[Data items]
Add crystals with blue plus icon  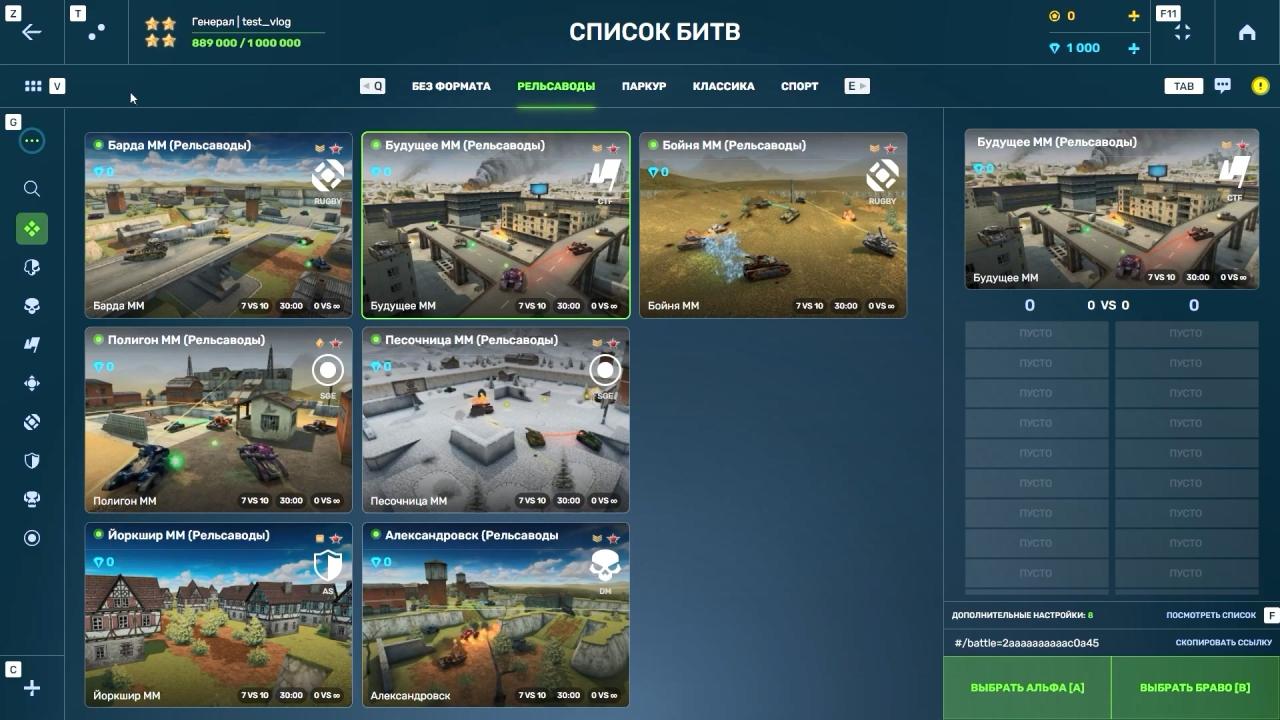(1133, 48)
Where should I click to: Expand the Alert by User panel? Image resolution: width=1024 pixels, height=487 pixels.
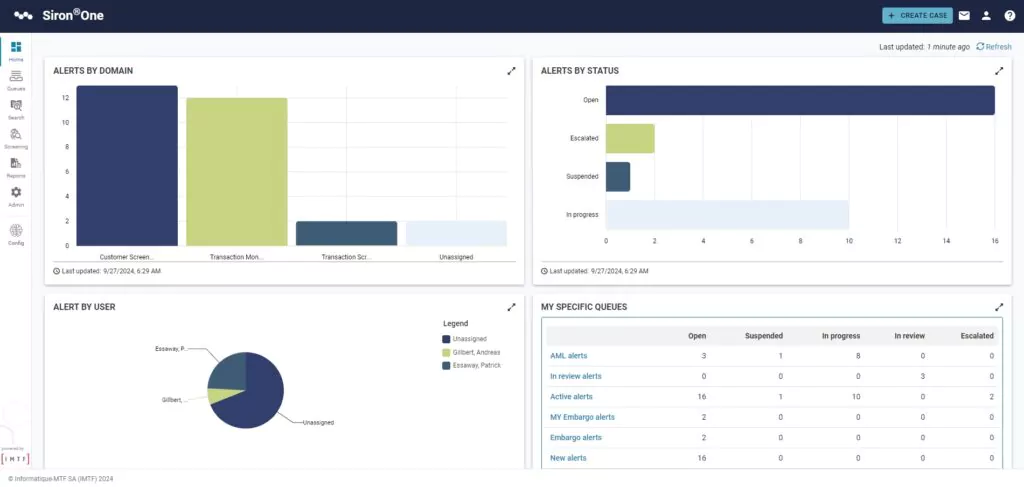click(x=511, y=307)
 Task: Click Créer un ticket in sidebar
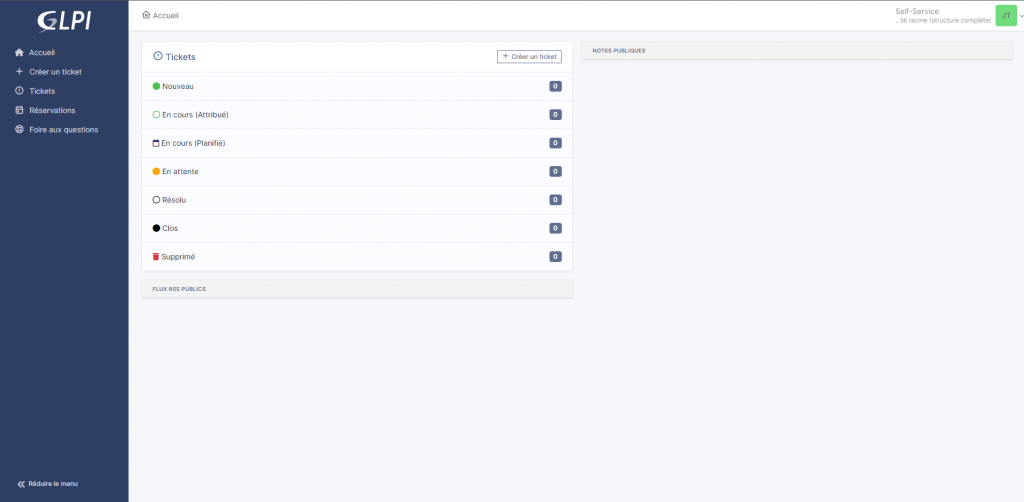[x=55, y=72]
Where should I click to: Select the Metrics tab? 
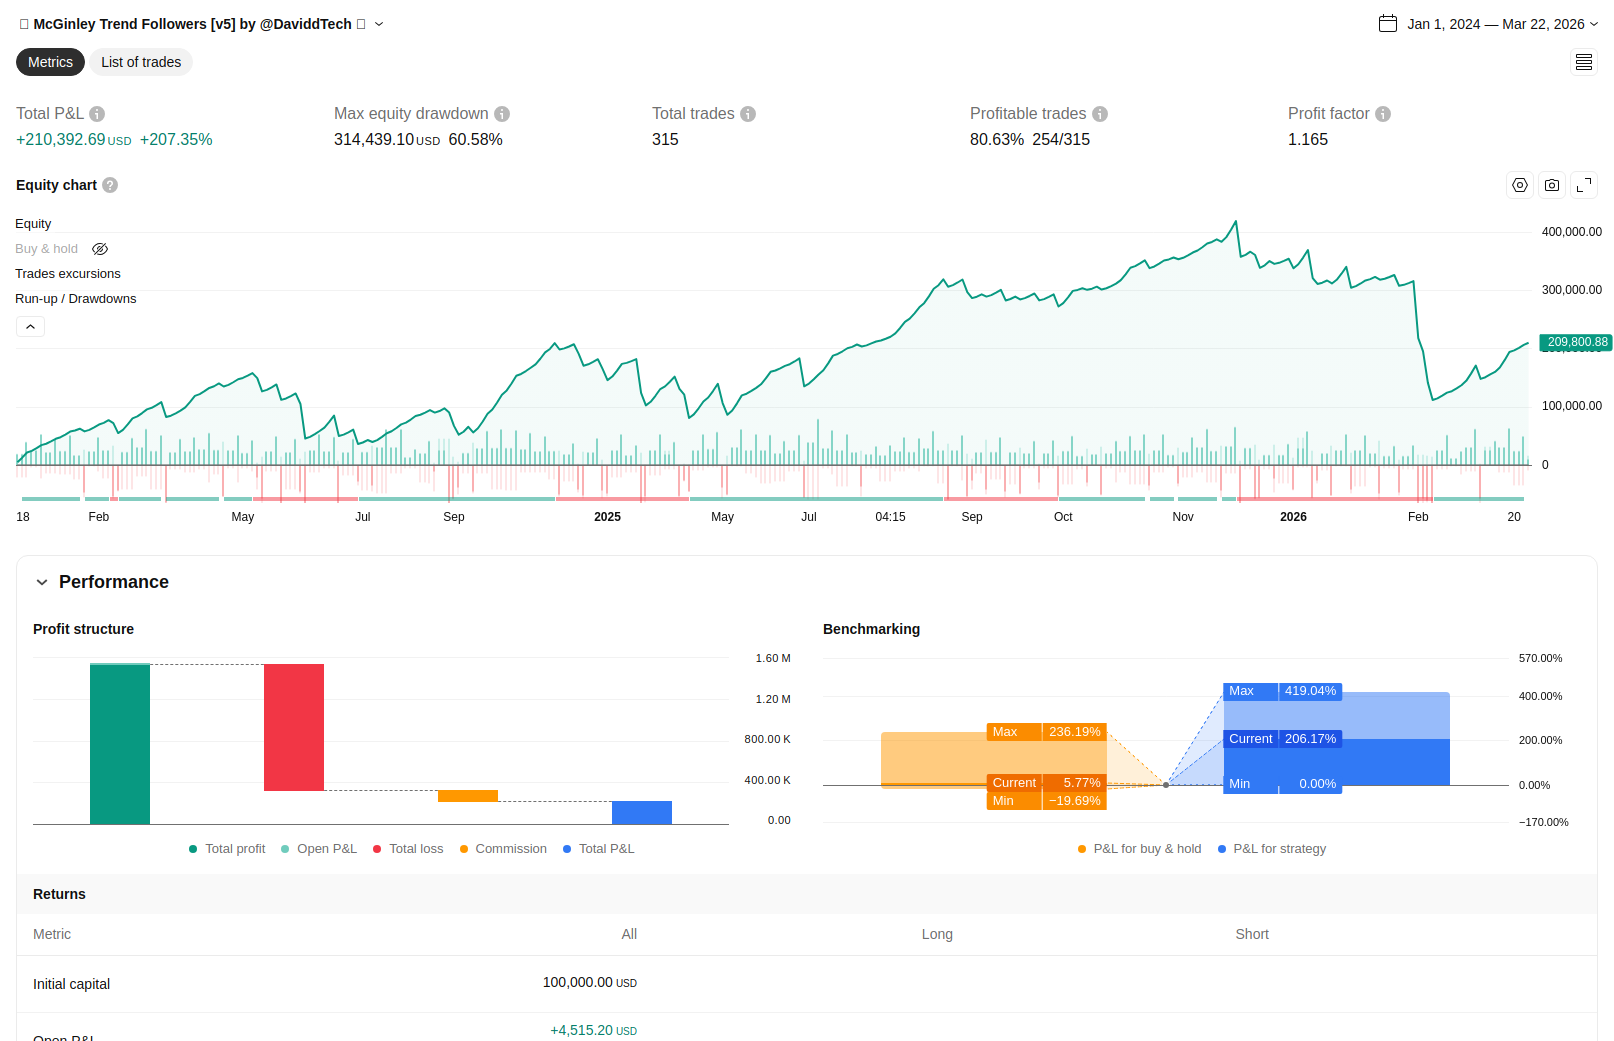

**Exercise:**
Starting with the line that holds "Task: Click Créer un ticket in sidebar", print each line through the last one of the data exactly as written, but do not include the pictures.

**Reply to the exercise:**
 Task: Click Créer un ticket in sidebar
[x=55, y=72]
Where should I click to: Select the Metrics tab? 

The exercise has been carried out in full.